M. BELGHITI (What’s Up Films) : « Avec «48 heures» sur France 5, nous traitons des fais divers de manière différente »

639

France 5 diffuse ce lundi en première partie de soirée la suite sa nouvelle série documentaire, «48 heures» qui s’immerge au cœur de la garde à vue. Détails et rencontre avec Matthieu BELGHITI, Producteur associé et gérant de What’s Up Films, la société en charge de cette production.

 

média+ : Créée en 2008, What’s Up Films est une société de production indépendante. Dans quoi vous êtes-vous spécialisé ? 

 

Matthieu BELGHITI : Cela fait longtemps que nous produisons des documentaires et des fictions dans des genres très différents. Nous avons toujours eu la ferme volonté de mettre en avant le point de vue des auteurs, la dramaturgie des écritures, la qualité des contenus. Nous privilégions des films assez politiques et engagés. C’est ce qui nous différencie. Notre travail, c’est avant tout de raconter des histoires.

 

Diffusée en Prime Time sur France 5, «48 heures» s’impose comme une série hybride au cœur de la garde à vue…

 

Ce qui me plaisait était de traiter les faits divers de manière différente. Chaque documentaire est un prototype. «48 heures» est une immersion au cœur de la garde à vue, ce huis clos où l’on ne pénètre jamais et où pourtant tout se joue. Nous avons volontairement codifié cette série de 6X52’. Nous voulions en faire un genre à part entière, une sorte de polar du réel en choisissant des partie pris. A ce titre, nous restons en huit-clos, en garde à vue avec des interviewés qui vous regardent dans les yeux sans avoir un regard caméra. Le tout avec un peu d’archives. Le plus gros de cette production s’est focalisé sur l’écriture et la préparation. A l’aide de procès-verbaux, de dossiers d’instructions, d’interviews des protagonistes, et de reconstitutions, cette série aborde des affaires jugées. Le budget avoisine les 120.000€/épisode. La deuxième saison est en discussion.

 

Le docu-fiction n’a jamais réussi à émerger. Pensez-vous avoir trouvé la bonne recette ?

 

Il y a eu un effet de mode du docu-fiction il y quelques années avant que cela retombe. Pour les unités documentaires, ce type de production est souvent plus couteux. Pour les unités fictions, cela ne s’inscrit pas dans leur culture.

 

Que préparez-vous spécifiquement en termes de fictions TV ?

 

Pour ARTE, nous venons de débuter le tournage de «Jeux d’influence» (6X52’), une fiction réalisée par mon associé, Jean-Xavier de Lestrade.
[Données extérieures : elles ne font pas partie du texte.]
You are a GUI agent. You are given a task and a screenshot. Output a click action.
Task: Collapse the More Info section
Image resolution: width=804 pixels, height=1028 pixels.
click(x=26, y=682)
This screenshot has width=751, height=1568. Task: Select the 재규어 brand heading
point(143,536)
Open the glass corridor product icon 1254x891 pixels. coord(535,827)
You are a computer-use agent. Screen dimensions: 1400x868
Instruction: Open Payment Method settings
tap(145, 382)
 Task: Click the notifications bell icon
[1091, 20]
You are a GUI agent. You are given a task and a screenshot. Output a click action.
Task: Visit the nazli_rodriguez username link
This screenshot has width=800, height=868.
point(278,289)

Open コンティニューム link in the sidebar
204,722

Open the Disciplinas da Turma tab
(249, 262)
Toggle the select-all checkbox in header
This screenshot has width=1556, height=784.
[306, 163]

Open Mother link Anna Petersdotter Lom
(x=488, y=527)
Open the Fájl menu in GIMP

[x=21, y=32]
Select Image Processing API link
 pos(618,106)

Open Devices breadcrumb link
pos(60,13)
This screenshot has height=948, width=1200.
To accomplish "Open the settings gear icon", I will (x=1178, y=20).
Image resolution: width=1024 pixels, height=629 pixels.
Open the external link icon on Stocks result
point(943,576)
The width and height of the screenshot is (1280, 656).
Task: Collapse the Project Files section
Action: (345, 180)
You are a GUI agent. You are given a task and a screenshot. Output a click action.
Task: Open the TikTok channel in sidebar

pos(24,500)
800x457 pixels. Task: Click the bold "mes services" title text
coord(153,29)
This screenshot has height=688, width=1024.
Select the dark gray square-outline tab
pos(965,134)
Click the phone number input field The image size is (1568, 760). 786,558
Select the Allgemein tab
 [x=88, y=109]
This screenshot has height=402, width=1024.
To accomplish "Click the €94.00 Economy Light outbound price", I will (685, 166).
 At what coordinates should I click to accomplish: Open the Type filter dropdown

La série parle des lobbys et de la politique sur un fond de scandale phytosanitaire. Cela fait trois ans que l’on travaille dessus. Au casting, Alix Poisson, Laurent Stocker de la Comédie-Française ou encore Jean-François Sivadier.

 

Et du côté des documentaires ?

 

Nous venons de terminer le montage des trois derniers épisodes de «Soupçons III», cette collection sur l’affaire judiciaire Michael Peterson. Nous espérons la livrer début 2018. La série est dans la lignée des deux précédentes saisons. A venir dans un autre genre, un film sur «Les Dassault, une affaire de famille», véritable dynastie intimement liée à l’histoire industrielle, politique et militaire de la France, qui ont su s’adapter aux relations étroites entre le pouvoir et l’argent au cours de trois générations. (Diffusion jeudi 14 décembre à 23h30 sur France 3).